● **Assignment**: This exercise asks for a copy of each line in the records below with the word "accomplish" in it.

########################################

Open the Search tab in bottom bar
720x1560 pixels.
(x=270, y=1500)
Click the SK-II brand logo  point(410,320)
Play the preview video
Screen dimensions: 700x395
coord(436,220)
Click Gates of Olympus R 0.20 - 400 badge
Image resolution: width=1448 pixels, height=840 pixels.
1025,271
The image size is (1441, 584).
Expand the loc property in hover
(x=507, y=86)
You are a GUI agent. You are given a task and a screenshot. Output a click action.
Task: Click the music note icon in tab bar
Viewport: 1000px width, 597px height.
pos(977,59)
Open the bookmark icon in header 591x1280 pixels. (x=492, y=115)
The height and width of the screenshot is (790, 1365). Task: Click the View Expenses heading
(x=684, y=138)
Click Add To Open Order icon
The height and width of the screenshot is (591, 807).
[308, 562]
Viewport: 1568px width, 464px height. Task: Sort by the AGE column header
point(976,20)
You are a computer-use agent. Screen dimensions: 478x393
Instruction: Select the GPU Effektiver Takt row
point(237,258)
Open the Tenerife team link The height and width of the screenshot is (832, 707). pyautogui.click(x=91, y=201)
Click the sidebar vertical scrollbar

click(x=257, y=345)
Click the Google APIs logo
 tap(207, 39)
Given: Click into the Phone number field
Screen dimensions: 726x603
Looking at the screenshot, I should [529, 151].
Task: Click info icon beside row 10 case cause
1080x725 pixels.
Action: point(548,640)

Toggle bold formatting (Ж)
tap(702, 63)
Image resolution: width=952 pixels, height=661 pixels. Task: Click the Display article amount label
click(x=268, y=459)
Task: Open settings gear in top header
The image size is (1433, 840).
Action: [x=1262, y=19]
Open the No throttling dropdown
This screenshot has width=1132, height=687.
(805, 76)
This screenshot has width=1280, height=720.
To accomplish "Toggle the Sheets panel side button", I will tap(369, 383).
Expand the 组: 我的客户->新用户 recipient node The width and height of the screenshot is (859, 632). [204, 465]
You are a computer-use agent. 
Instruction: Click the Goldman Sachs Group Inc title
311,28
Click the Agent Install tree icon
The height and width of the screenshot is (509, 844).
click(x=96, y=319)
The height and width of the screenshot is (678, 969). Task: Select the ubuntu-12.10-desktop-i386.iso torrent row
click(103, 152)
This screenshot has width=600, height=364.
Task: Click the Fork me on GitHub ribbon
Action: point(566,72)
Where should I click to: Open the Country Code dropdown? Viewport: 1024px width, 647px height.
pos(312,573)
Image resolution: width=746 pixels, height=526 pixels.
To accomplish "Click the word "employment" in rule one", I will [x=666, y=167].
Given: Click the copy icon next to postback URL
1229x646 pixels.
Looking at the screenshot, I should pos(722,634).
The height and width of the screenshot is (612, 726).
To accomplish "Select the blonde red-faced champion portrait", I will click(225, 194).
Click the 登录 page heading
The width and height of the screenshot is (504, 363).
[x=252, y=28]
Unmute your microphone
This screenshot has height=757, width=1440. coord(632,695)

########################################

● **Solution to the problem**:
To accomplish "Toggle the Sheets panel side button", I will tap(369, 383).
To accomplish "Click the word "employment" in rule one", I will [x=666, y=167].
To accomplish "Select the blonde red-faced champion portrait", I will click(225, 194).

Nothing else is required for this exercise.